Pre-eclampsia is pregnancy-induced high blood pressure. It is one of the most common life-threatening conditions occurring in pregnancy. It occurs 1 in 50 pregnancies. High blood pressure can be extremely dangerous to both, the mother and baby. Currently, the only treatment is delivery. The delivery needs to be timed carefully as it needs to balance the condition of the mother and the maturity of the baby.
The probability of developing pre-eclampsia is increased by some factors including high body mass index (BMI), first pregnancy, and having any previous personal and family history of pre-eclampsia.
In addition to your 11-13 week scan you can opt to have a pre-eclampsia pregnancy screening for this potentially serious condition. There is vast evidence that early pre-eclampsia is associated with an increased risk to you and your baby’s health. Better maternal and fetal monitoring if detected high risk would lead to the early detection of pre-eclampsia from the clinical signs of the disease and where necessary medication can be given.
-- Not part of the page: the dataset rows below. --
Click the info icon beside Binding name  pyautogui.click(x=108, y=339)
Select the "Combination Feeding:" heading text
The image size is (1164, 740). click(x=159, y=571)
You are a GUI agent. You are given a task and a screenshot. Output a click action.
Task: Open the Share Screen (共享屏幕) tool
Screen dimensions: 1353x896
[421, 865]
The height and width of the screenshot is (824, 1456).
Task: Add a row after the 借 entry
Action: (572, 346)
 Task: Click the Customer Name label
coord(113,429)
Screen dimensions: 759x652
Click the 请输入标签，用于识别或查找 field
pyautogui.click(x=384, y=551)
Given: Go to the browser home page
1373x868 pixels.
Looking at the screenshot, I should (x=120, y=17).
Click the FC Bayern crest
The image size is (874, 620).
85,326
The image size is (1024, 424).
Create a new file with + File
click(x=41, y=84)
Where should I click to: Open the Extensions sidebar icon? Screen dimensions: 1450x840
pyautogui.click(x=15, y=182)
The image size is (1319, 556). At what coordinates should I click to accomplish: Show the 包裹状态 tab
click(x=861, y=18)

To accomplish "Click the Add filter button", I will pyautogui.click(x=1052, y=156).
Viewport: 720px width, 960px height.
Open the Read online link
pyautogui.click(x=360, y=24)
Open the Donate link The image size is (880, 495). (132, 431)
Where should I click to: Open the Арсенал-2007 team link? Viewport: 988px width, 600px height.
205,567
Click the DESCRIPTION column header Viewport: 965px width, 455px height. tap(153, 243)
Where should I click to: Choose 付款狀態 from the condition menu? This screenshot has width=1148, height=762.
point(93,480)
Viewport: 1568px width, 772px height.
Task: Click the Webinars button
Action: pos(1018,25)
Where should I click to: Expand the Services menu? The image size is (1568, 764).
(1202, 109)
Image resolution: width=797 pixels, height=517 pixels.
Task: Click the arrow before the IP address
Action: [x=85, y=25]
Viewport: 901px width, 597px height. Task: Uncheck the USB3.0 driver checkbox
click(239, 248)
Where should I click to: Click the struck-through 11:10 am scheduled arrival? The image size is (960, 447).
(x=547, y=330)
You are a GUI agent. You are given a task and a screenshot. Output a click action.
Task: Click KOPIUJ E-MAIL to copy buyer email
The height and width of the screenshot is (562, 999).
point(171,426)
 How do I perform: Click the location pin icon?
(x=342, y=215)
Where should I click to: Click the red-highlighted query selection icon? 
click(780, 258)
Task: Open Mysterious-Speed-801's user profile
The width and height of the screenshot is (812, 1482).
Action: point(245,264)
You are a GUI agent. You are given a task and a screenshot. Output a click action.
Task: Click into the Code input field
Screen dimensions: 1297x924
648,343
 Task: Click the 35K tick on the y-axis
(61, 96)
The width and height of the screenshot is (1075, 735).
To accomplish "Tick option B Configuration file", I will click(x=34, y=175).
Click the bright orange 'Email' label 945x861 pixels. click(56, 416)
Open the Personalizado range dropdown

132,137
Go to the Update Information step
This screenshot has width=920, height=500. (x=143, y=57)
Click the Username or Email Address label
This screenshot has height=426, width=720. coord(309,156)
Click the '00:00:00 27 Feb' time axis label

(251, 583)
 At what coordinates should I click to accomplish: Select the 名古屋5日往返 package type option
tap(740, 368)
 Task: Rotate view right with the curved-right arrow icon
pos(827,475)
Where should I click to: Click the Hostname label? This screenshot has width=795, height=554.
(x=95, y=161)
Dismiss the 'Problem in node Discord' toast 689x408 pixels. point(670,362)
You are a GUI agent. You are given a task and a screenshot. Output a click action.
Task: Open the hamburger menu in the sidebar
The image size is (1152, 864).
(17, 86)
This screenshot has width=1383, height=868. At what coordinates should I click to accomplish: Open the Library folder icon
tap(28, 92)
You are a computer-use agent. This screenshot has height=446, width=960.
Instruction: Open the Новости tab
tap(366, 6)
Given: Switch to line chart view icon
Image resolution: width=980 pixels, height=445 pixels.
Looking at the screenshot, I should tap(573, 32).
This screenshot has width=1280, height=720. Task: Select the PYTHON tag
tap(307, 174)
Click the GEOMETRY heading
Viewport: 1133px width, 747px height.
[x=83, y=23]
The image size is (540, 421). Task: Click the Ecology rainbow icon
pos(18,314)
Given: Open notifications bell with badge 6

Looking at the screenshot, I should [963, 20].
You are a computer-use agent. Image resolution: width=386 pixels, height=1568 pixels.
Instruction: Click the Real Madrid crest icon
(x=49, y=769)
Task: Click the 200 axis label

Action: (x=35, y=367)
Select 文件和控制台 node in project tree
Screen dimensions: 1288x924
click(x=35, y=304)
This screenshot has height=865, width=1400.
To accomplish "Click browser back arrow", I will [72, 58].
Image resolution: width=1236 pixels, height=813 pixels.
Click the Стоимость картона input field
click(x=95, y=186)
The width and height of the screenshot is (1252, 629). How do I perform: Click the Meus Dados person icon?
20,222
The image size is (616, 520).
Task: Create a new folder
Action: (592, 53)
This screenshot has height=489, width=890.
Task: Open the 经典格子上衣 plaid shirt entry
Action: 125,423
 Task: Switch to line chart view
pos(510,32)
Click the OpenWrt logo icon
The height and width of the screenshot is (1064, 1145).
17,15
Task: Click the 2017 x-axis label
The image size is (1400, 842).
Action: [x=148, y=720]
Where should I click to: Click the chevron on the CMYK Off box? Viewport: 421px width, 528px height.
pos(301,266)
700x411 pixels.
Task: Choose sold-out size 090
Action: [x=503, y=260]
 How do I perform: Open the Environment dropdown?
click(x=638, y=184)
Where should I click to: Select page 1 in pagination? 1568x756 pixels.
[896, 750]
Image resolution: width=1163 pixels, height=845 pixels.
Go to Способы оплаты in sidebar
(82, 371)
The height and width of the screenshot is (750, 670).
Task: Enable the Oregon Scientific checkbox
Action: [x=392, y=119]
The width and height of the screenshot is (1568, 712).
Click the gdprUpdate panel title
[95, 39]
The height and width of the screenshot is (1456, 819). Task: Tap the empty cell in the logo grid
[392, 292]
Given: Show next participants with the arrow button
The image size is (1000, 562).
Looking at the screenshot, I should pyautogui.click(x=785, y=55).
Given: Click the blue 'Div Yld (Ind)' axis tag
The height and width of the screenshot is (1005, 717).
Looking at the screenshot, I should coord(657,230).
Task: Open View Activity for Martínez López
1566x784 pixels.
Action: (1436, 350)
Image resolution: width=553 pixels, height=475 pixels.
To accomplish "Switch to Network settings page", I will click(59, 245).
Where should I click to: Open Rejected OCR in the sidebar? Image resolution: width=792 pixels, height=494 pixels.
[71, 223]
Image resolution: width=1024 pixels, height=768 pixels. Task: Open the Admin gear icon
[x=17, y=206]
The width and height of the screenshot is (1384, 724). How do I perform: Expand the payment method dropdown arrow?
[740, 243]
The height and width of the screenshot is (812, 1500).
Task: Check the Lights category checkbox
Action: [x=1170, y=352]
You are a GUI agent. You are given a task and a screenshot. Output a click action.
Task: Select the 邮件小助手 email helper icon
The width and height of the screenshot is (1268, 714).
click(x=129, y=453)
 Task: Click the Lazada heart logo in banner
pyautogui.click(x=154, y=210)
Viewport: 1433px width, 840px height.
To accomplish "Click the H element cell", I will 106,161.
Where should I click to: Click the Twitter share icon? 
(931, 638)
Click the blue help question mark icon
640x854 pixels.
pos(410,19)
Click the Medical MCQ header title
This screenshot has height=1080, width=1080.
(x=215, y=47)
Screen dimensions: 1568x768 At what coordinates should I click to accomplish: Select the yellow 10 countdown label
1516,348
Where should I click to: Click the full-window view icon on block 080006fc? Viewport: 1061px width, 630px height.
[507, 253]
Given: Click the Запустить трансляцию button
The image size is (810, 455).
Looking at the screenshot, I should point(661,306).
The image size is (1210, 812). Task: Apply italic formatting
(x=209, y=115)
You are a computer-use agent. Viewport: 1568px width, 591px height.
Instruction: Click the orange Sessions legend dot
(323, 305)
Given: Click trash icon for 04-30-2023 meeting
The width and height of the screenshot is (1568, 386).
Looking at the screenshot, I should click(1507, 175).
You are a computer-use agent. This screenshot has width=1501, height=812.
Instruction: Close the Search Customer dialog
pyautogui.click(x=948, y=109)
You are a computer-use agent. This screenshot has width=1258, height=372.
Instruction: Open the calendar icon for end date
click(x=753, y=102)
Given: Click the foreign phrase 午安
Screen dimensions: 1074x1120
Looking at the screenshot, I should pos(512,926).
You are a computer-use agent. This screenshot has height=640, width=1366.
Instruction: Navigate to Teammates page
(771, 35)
Pre-eclampsia screening process involves an ultrasound scan that measures the placental blood flow at 11-13 weeks of pregnancy in combination with mean arterial blood pressure, maternal history, placental growth factor (PLGF) and serum PAPP-A maternal blood marker.
A routine mid-trimester scan should be performed to check for not only the baby’s structural development but also growth, as close to 20 weeks as possible. At 23-24 weeks, it is important to check baby’s uterine artery dopplers, growth, your urine and blood pressure. At this stage, if everything is fine, your doctor will continue to check your urine and blood pressure throughout the pregnancy on a regular basis till you go into labour.